The starkest before and after is on the interior. Most of the woodwork had deteriorated or disappeared, but it still survived in two of the four seating niches that line the interior. The woodwork was restored in those while the granite and brick structure was exposed in the remaining niches as a testament to the original craftsmanship involved in the construction. The rest of the interior was lined with new wood.


While the restoration efforts removed layers of old green anti graffiti paint, they didn’t leave all that new wood unprotected. It’s so smooth to the touch that it is almost impossible to tell, but layers of anti graffiti coating were applied to the interior.
Yet to come in the interior are benches, which may return in the future. They likely won’t be reproductions. The originals were removed by the 1930s and no sketches or photographs showing clear design details have emerged as of yet.

Rain poured down on the day of the official unveiling, but the skies were obligingly clear for the span’s weekend debut.
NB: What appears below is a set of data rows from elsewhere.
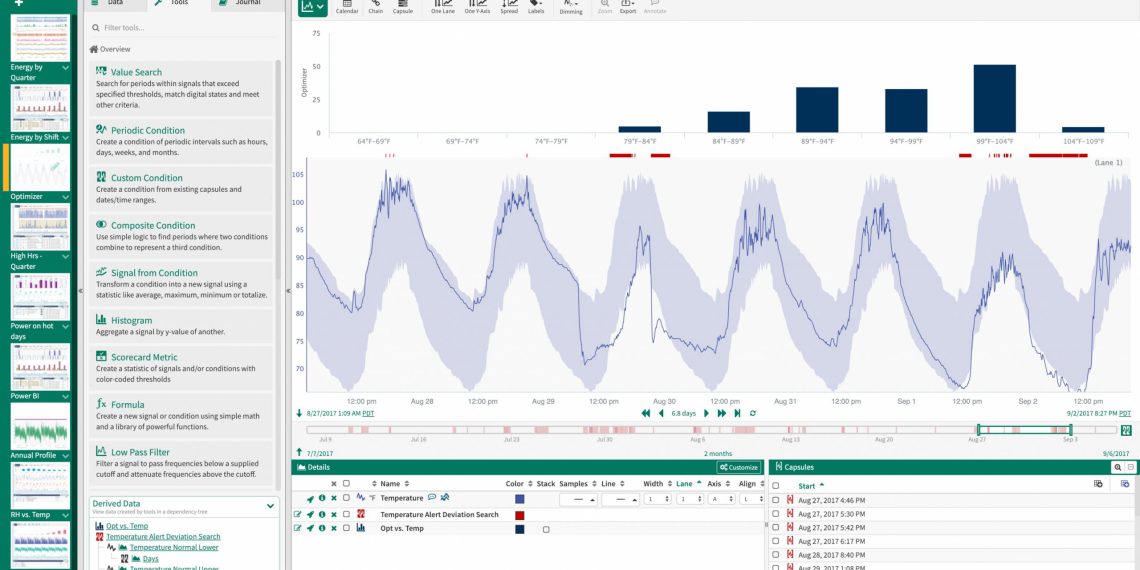Select the Aug 27, 2017 4:46 PM capsule checkbox

pos(776,499)
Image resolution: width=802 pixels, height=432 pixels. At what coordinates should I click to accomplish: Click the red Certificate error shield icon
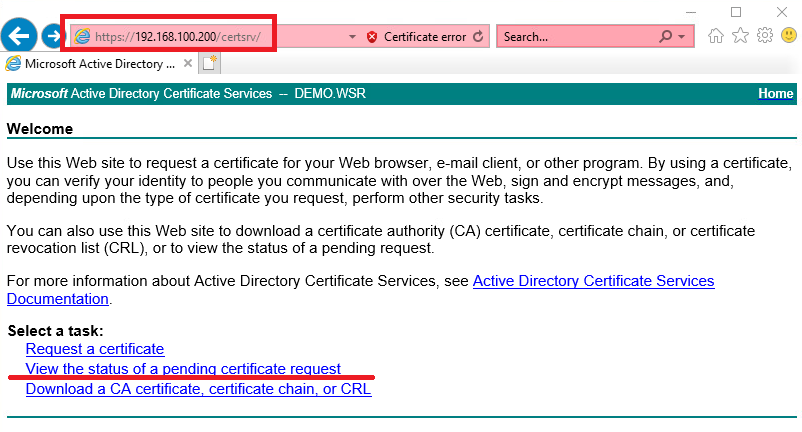tap(372, 37)
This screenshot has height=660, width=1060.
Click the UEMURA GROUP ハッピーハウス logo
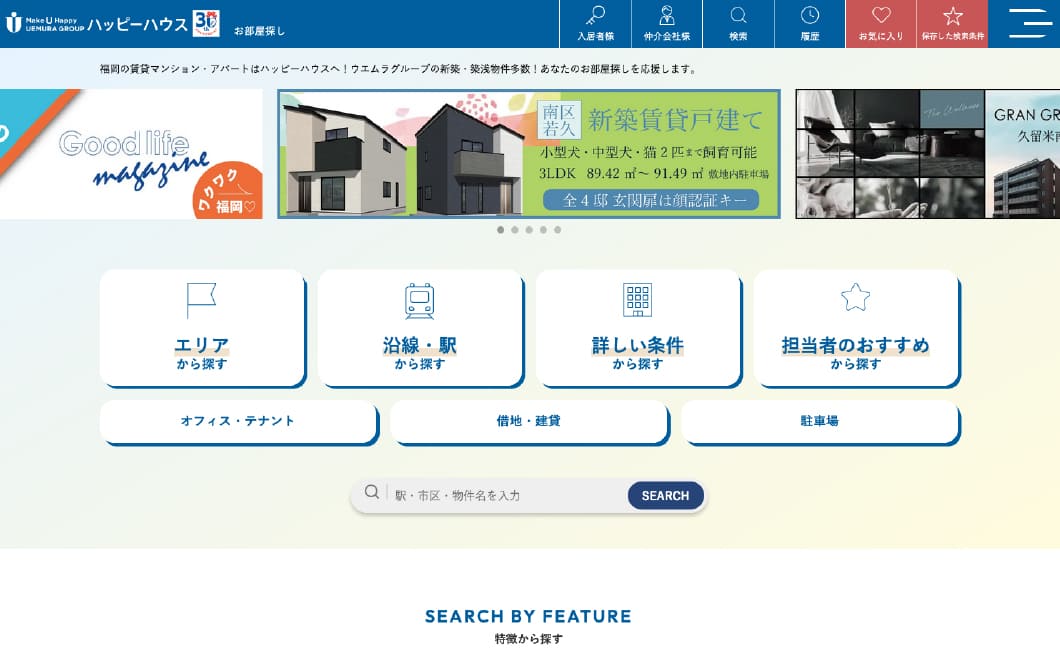click(100, 23)
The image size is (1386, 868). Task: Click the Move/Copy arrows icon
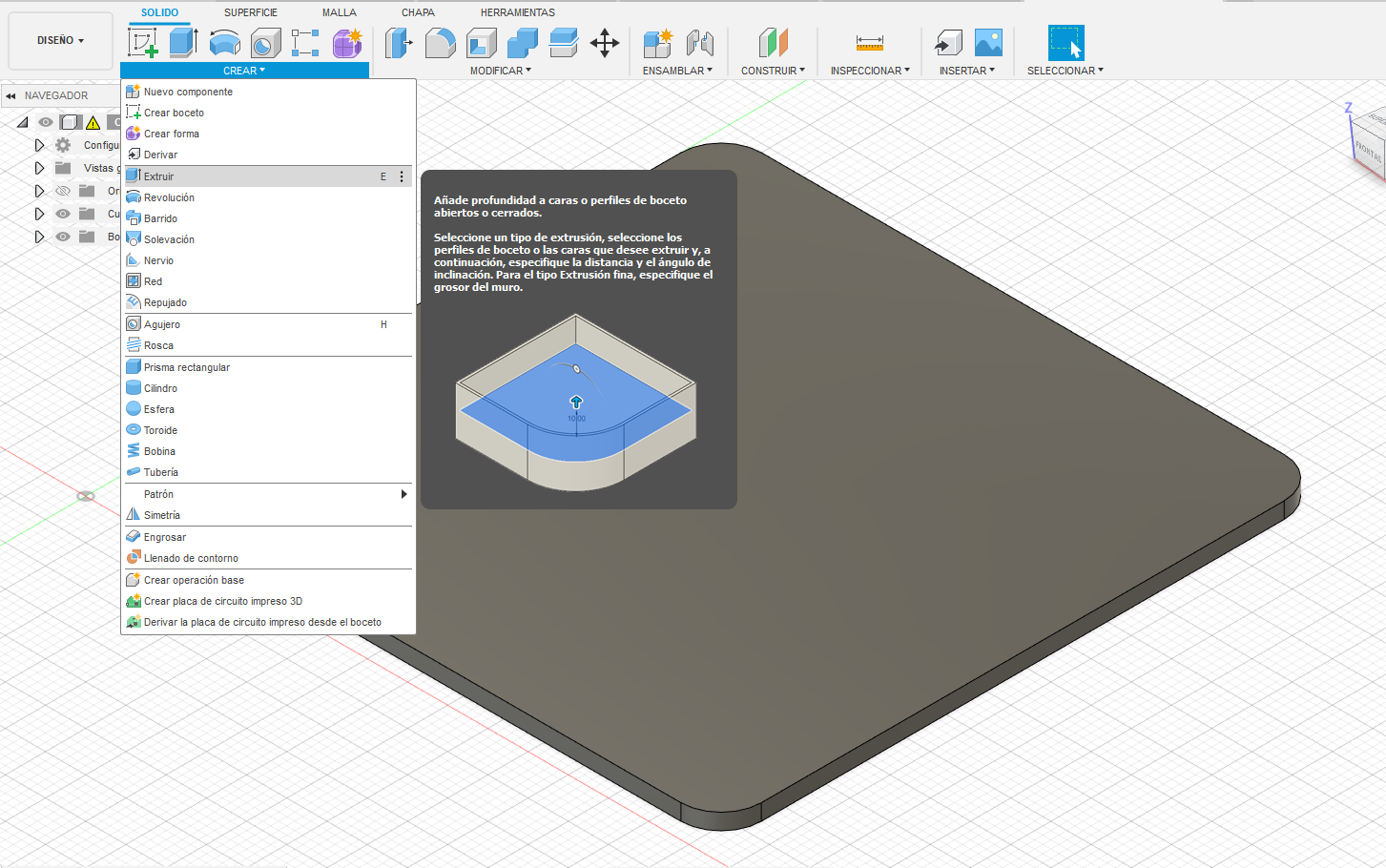[605, 43]
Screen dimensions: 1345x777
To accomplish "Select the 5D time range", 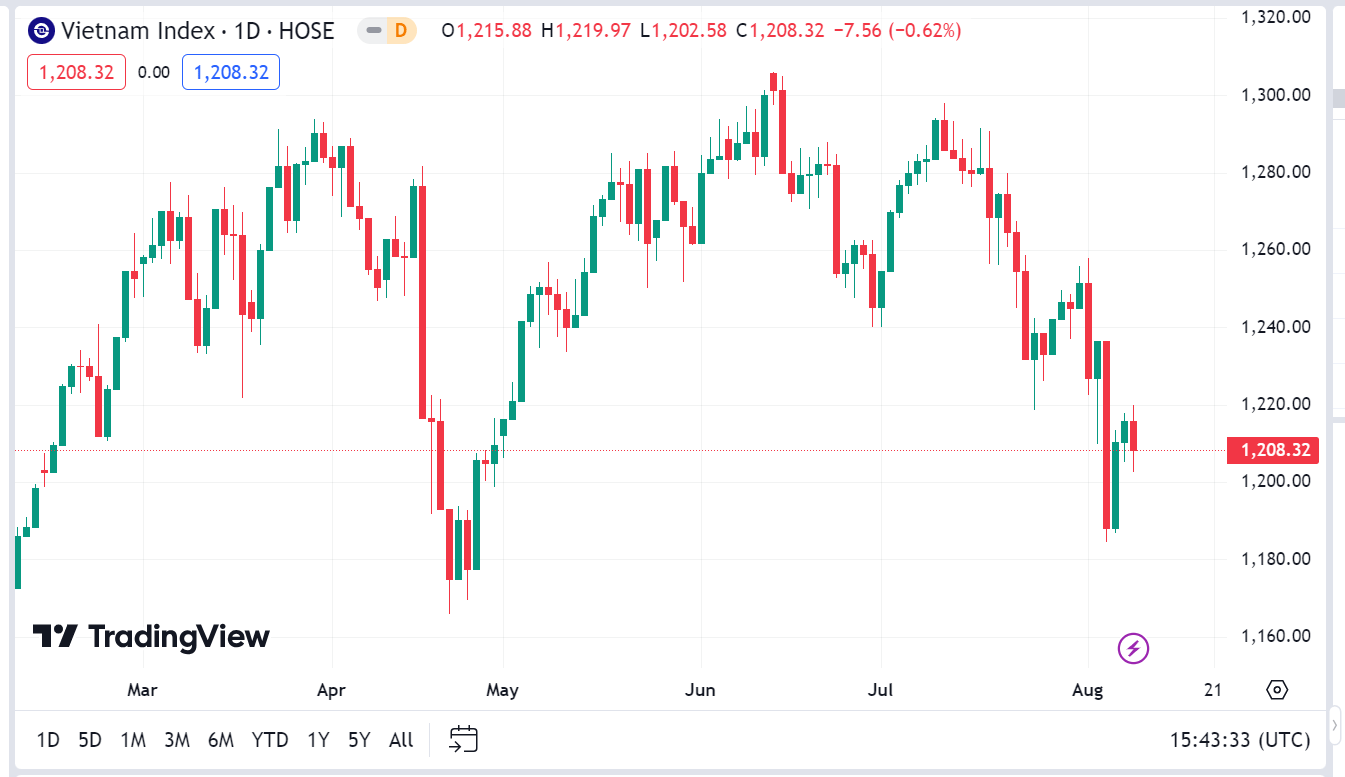I will coord(90,740).
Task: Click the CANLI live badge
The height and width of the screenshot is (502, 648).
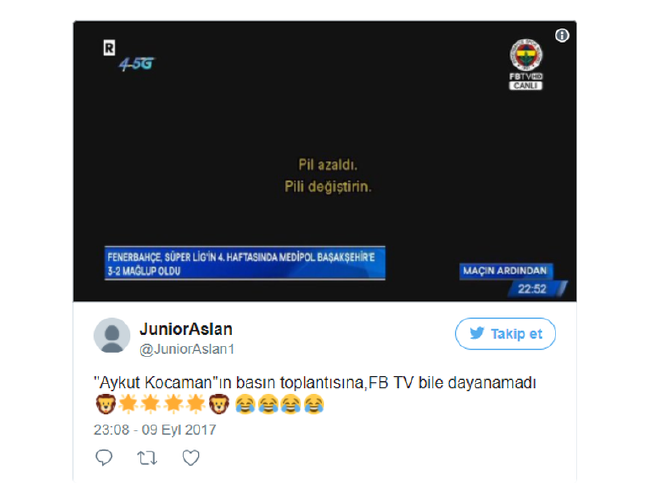Action: [x=525, y=86]
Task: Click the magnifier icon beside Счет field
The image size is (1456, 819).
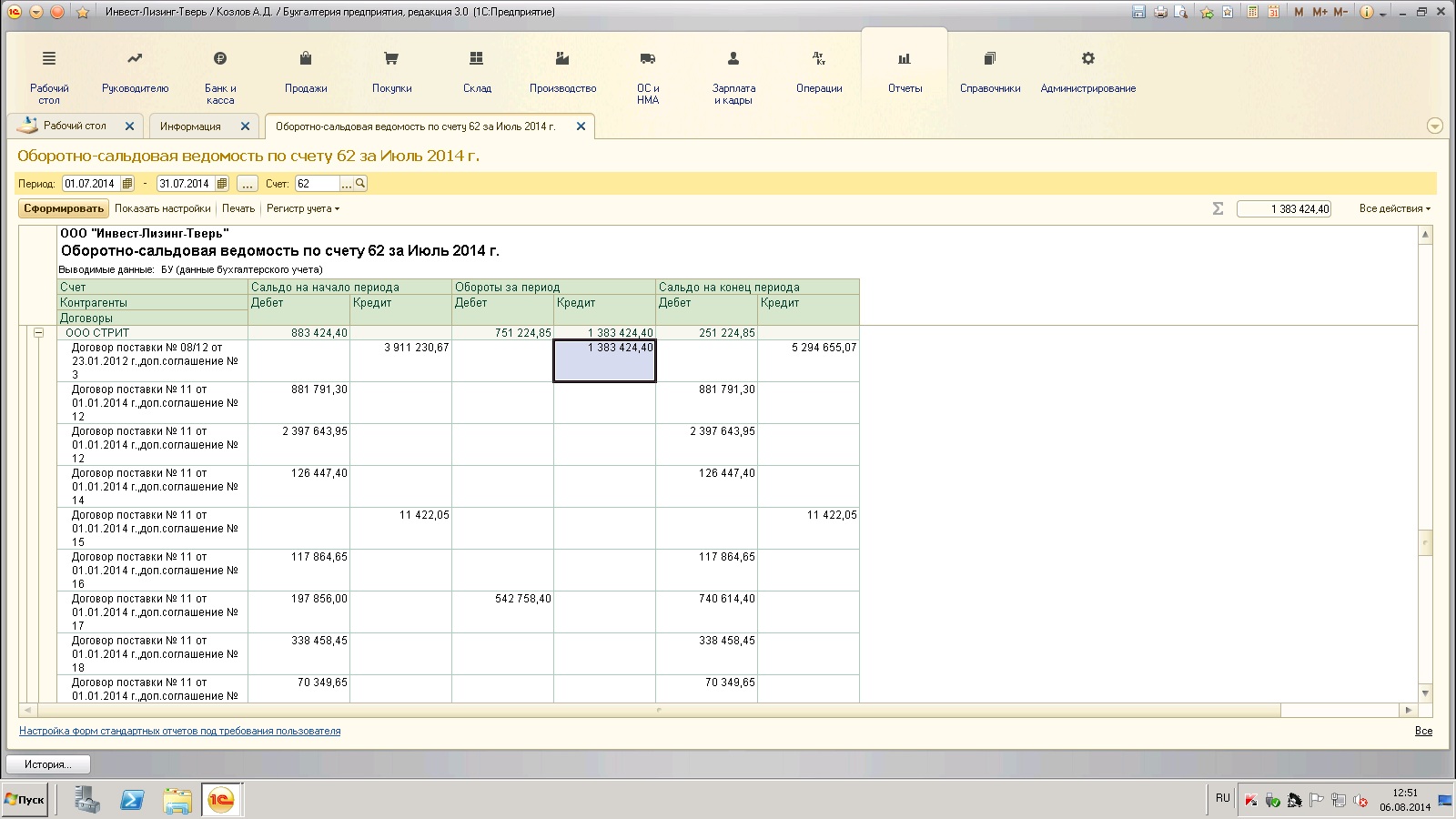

A bright Saturday filled the park with Brooklynites amazed to be able to wander through, with exclamations of “wow” echoing through the space as visitors couldn’t resist the urge to touch the new wood. There was even an enthusiastic shout of “yeah, participatory budgeting!” heard, a nod to the combination of public and private funding that made the $500,000 project possible.
While the Endale Arch is the latest to be unveiled in the park, work continues on the Concert Grove Pavilion, another Vaux designed structure. Work on that 1870s shelter should be completed in early 2021.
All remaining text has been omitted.